Algérie-France : Macron traite de « mabouls» les partisans de la rupture avec l’Algérie
Un médecin oranais l’a interpellé lors d’une tournée en Ariège. La réponse du président français a fait l’effet d’une gifle pour les tenants de la ligne dure.
Emmanuel Macron n’a pas mâché ses mots. En déplacement lundi dans le département de l’Ariège, le président français a qualifié de « fous » — le terme exact qu’il a utilisé est « mabouls » — ceux qui, en France, réclament une rupture avec l’Algérie. La déclaration, aussi brève que directe, est tombée au cours d’une discussion informelle avec des médecins étrangers exerçant dans les hôpitaux français. Parmi eux, un praticien originaire d’Oran. C’est précisément ce médecin algérien qui a mis le sujet sur la table, en interpellant le chef de l’État sur le rôle des praticiens à diplôme étranger dans le système de santé français. La réponse de Macron a été immédiate : « Allez le dire à tous les mabouls qui disent qu’il faut se fâcher avec l’Algérie. » Une formule qui n’a rien d’anodin dans le contexte actuel.

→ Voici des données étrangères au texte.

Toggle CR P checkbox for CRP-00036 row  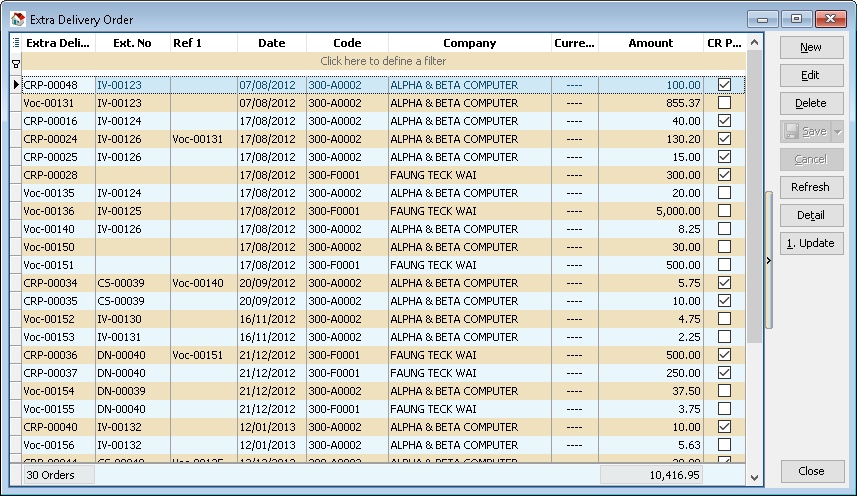click(x=724, y=355)
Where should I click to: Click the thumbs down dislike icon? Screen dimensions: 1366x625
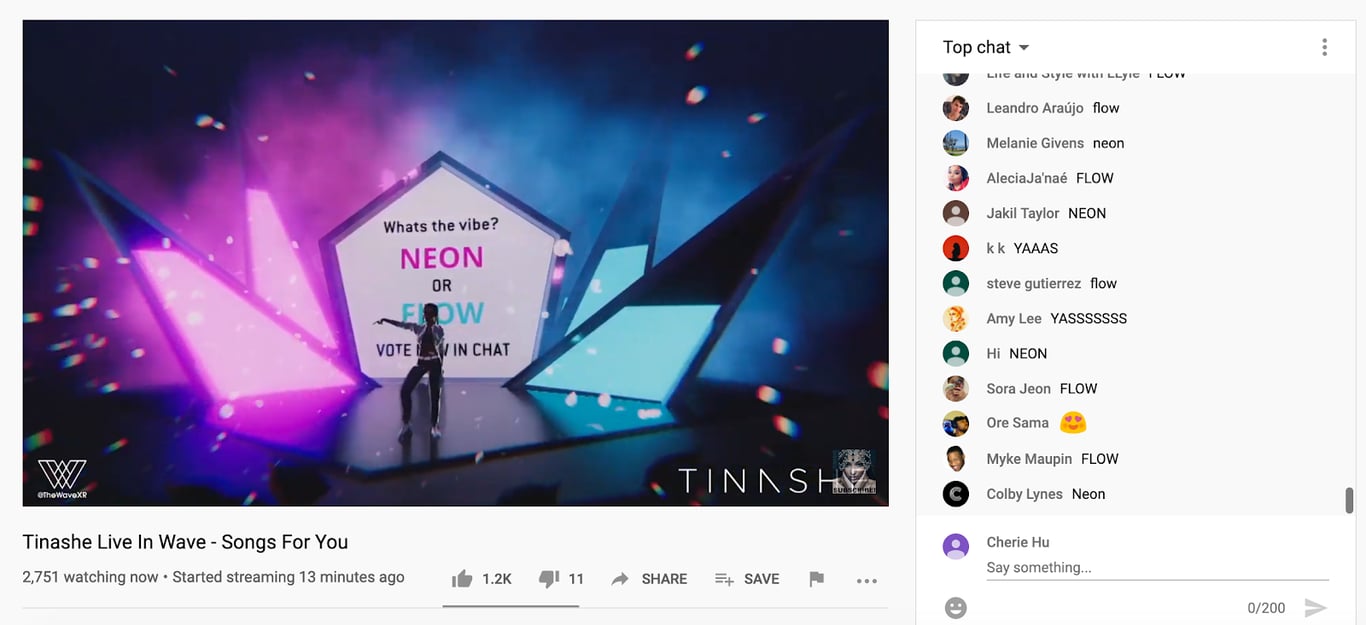point(548,579)
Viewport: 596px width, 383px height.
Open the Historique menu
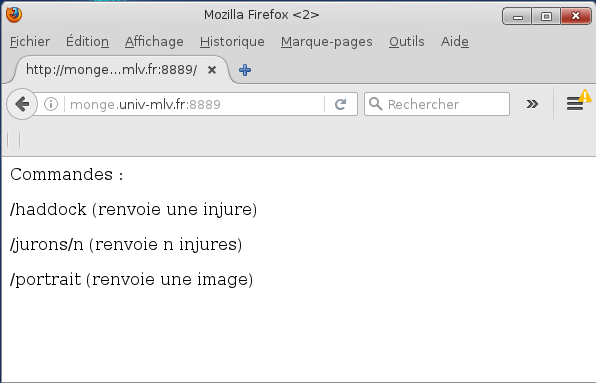click(x=232, y=41)
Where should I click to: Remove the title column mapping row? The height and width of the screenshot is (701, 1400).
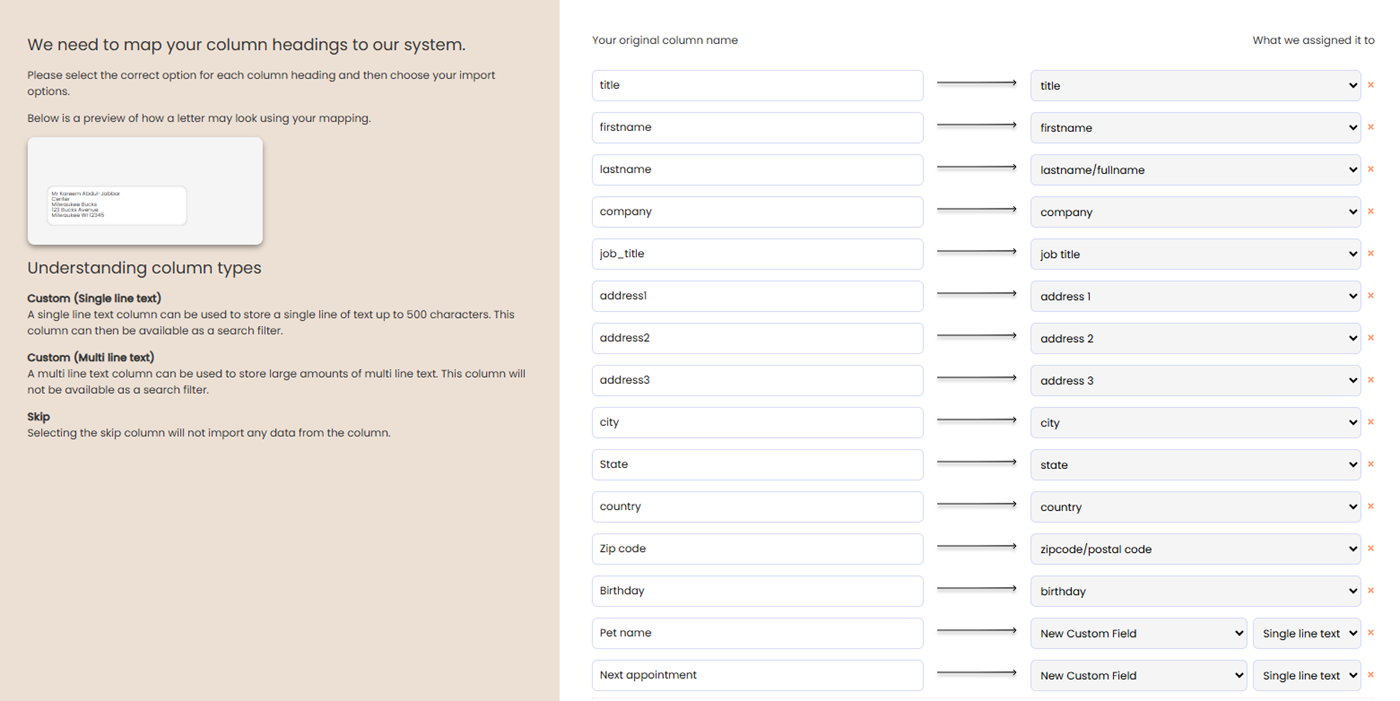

Car la pique vise un courant bien identifié. Sans citer de noms, Macron s’en prend aux milieux de droite et d’extrême droite français qui, depuis des mois, prônent le bras de fer avec Alger. Le site BFMTV, qui a rapporté l’échange, note que le message est adressé en particulier à Bruno Retailleau, président des Républicains et ancien ministre de l’Intérieur, lequel n’a jamais caché sa préférence pour une politique de « fermeté » à l’égard de l’Algérie. Il cloue aussi les nostalgiques de l’Algérie française, qui continuent d’alimenter la tension entre les deux rives de la Méditerranée.
Les chiffres qu’il a cités ce lundi ancrent son propos dans le réel : les Algériens représentent 36,8 % des médecins à diplôme étranger exerçant en France, selon les données 2024 de l’Ordre des médecins. Loin devant les Tunisiens (12,4 %), les Syriens (9 %) et les Marocains (7,4 %). Macron s’est d’ailleurs emporté contre le traitement qui leur est réservé : ces praticiens, qui constituent une part considérable des effectifs hospitaliers, se voient imposer de repasser des concours pour être titularisés, alors qu’ils exercent déjà. « On a un système qui marche sur la tête », a-t-il lancé.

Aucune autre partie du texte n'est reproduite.